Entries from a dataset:
════
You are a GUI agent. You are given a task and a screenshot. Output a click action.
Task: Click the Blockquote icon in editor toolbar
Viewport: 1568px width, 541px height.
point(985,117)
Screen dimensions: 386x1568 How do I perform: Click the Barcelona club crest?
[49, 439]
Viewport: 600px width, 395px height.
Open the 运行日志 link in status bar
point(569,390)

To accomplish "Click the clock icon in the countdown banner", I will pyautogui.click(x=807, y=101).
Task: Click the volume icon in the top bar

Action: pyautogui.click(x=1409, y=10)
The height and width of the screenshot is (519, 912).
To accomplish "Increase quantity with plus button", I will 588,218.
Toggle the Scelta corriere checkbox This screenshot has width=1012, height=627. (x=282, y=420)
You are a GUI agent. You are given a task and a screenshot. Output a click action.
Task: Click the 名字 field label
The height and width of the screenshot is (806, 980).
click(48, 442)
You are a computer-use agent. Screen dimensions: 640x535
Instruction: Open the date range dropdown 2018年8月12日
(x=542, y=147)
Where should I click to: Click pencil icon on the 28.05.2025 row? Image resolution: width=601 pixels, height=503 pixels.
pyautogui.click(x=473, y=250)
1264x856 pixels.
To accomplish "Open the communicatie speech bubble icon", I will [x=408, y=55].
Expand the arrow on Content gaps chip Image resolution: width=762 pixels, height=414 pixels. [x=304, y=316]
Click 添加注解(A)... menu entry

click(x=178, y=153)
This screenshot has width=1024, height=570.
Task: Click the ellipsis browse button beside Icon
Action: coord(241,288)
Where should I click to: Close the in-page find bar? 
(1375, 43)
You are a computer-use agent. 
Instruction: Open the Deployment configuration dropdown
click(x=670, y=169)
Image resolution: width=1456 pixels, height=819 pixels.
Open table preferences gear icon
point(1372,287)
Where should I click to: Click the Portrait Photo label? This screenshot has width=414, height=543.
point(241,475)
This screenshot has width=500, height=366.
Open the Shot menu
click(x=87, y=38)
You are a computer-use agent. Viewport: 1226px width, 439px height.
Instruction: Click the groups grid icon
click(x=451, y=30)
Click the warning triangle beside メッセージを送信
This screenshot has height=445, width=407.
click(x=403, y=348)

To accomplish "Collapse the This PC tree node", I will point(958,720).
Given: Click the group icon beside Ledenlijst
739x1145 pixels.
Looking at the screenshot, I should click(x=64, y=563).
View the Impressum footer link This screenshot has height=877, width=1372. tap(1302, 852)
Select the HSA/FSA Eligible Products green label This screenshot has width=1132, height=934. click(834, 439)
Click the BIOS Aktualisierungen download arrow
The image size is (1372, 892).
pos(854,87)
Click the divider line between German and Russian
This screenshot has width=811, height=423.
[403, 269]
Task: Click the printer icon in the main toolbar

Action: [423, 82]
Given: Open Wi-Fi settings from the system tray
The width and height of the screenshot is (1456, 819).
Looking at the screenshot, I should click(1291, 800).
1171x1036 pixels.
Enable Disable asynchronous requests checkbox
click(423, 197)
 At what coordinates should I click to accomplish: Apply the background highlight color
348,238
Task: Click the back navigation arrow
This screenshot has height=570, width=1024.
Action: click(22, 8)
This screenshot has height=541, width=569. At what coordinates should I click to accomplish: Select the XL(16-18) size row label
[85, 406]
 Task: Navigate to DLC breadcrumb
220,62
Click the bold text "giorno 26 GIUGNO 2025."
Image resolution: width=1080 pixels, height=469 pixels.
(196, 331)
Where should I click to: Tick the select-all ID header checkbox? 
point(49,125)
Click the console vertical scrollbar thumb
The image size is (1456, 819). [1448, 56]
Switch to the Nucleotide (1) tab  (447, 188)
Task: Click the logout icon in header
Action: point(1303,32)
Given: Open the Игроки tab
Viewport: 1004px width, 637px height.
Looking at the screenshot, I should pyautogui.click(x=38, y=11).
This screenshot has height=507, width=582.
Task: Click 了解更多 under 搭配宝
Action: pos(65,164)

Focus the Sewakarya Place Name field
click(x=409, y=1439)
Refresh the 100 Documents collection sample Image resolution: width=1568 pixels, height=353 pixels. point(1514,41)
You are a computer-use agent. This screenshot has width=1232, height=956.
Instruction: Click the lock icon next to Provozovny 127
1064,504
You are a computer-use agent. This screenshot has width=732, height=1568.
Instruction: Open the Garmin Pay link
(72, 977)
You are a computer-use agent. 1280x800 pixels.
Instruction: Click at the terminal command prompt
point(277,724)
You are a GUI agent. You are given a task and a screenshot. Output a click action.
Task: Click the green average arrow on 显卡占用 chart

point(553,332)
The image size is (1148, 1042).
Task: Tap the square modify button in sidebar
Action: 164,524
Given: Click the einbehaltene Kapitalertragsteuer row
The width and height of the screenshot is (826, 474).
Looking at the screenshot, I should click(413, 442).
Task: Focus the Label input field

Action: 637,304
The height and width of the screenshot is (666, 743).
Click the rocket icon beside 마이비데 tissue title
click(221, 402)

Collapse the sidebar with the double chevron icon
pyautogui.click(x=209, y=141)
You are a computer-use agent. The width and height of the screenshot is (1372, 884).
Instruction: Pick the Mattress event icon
════
Collect each line of the entries above that contains the word "what", and copy those lines out unchanged.

ANSWER TO THIS EXERCISE:
 At what coordinates should I click to accomplish: Apply the background highlight color
This screenshot has height=541, width=569. At what coordinates should I click to accomplish: Select the XL(16-18) size row label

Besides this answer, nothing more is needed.